Miranda did not prescribe any specific recitation that officers must make to a prisoner to explain the rights involved. It did state that the explanation must be "effective and express,", Id., at 473, and that "a heavy burden rests on the government to demonstrate that the defendant knowingly and intelligently waived his privilege against self-incrimination and his right to retained or appointed counsel." Id., at 384, citing Escobedo v. Illinois (1964), 378 U.S. 478, 490, n. 12. Nevertheless, in defending against a motion to suppress evidence of statements that an accused made, the State is only required to prove by a preponderance of the evidence that the accused was advised of his rights. Colorado v. Connelly (1986), 479 U.S. 157, 107 S.Ct. 515, 93 L.Ed.2d 473.

The term "Miranda warnings" passed into common parlance soon after the decision came down. Most law enforcement agencies provide their officers cards from which to read the rights to an accused, as the Dayton Police Division has. Some ideologues rail against them as an undue burden on police or a technicality that favors criminals. However, as Justice Souter observed in his confirmation testimony before the Senate Judiciary Committee, police have not found them to be a major impediment. Indeed, the warnings have been most helpful to them as a means of opening the door to interrogation that a defendant might otherwise later claim was coercive and a violation of his Fifth Amendment rights because of the particular circumstances involved.

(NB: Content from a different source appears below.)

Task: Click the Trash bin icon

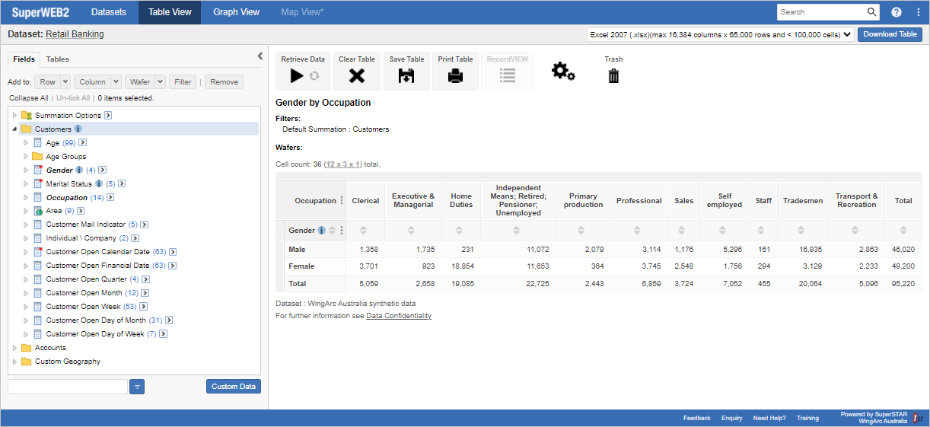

More to the point, for our purposes the question is whether the State met the burden imposed on it by Miranda, which is to prove that the warnings required by Miranda were given. We believe that Officer Daly's testimony satisfied that burden. He stated, and the trial court found, that Officer Phillips used a card provided by the Prosecutor's Office to read Cartwright his "Miranda rights." That evidence is sufficient to prove that the required warnings were given, effectively and expressly. Officer Daly was not required to recite the words actually used or to offer the card into evidence to satisfy the preponderance of the evidence standard.

In arguing that the State failed to prove a knowing and voluntary waiver of his Miranda rights, Cartwright emphasizes that he did not execute any waiver form and police did not explicitly ask him if he was willing to waive his rights.

In order for a waiver of Miranda rights to be valid it must be voluntary in the sense it is the product of a free, deliberate choice, rather than some form of coercion. Additionally, the waiver must be knowing in the sense that it is being made with a full awareness of the nature of the right being abandoned and the consequence of the decision to abandon it. Moran v. Burbine (1986), 475 U.S. 412. While an express written or oral waiver is usually strong proof of the validity of that waiver, that is neither necessary nor sufficient to establish a waiver because the question is not one of form but rather one of fact. North Carolina v. Butler (1979), 441 U.S. 369.

Cartwright was advised of his Miranda rights and acknowledged that he understood those rights. Cartwright then immediately indicated to police that he was willing to speak to them without an attorney present, and proceeded to cooperatively answer all of the questions posed to him. There is no evidence to suggest, much less demonstrate, that Cartwright did not understand his rights, that he was threatened or coerced into waiving those rights, or that at anytime Cartwright desired to halt the questioning and consult with an attorney.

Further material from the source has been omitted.